Enhancer reprogramming in tumor progression: a new route towards cancer cell plasticity

Affiliations
Review

Enhancer reprogramming in tumor progression: a new route towards cancer cell plasticity

Luca Fagnocchi et al. Cell Mol Life Sci. 2018 Jul.

Abstract

Cancer heterogeneity arises during tumor progression as a consequence of genetic insults, environmental cues, and reversible changes in the epigenetic state, favoring tumor cell plasticity. The role of enhancer reprogramming is emerging as a relevant field in cancer biology as it supports adaptation of cancer cells to those environmental changes encountered during tumor progression and metastasis seeding. In this review, we describe the cancer-related alterations that drive oncogenic enhancer activity, leading to dysregulated transcriptional programs. We discuss the molecular mechanisms of both cis- and trans-factors in overriding the regulatory circuits that maintain cell-type specificity and imposing an alternative, de-regulated enhancer activity in cancer cells. We further comment on the increasing evidence which implicates stress response and aging-signaling pathways in the enhancer landscape reprogramming during tumorigenesis.
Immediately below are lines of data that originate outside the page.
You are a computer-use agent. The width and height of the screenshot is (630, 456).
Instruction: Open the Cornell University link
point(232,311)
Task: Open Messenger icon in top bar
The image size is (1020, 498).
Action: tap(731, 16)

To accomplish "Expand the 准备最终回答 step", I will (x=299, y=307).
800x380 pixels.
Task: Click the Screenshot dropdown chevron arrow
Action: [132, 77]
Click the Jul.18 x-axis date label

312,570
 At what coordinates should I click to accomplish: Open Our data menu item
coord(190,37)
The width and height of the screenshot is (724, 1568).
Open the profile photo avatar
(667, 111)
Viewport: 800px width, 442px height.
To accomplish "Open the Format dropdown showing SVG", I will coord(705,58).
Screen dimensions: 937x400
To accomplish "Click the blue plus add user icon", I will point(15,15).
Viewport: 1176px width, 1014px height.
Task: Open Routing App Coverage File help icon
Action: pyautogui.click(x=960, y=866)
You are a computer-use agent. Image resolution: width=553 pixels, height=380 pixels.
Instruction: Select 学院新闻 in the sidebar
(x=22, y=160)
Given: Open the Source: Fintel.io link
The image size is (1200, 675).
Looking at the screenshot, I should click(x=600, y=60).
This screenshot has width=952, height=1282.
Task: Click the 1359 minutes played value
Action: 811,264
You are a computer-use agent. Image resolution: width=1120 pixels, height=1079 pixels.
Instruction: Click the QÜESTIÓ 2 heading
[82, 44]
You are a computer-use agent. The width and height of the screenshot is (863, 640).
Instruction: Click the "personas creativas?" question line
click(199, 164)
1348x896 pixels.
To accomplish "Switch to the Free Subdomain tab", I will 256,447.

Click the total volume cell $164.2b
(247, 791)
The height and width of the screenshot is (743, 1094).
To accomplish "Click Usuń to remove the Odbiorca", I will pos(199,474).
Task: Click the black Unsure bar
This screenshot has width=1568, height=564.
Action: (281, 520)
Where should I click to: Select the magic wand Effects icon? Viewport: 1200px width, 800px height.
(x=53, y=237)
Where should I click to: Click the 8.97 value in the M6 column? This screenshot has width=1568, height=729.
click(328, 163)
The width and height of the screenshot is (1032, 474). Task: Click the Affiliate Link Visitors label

Finally, we focus on the potential therapeutic implications of these enhancer-mediated subverted transcriptional programs, putting particular emphasis on the lack of information regarding tumor progression and the metastatic outgrowth, which still remain the major cause of mortality related to cancer.

Keywords: Cancer; Cis-regulatory elements; DNA damage; Enhancer; Epigenetic; Metastasis; Reprogramming; Signaling pathways; Transcription factors; Tumor progression.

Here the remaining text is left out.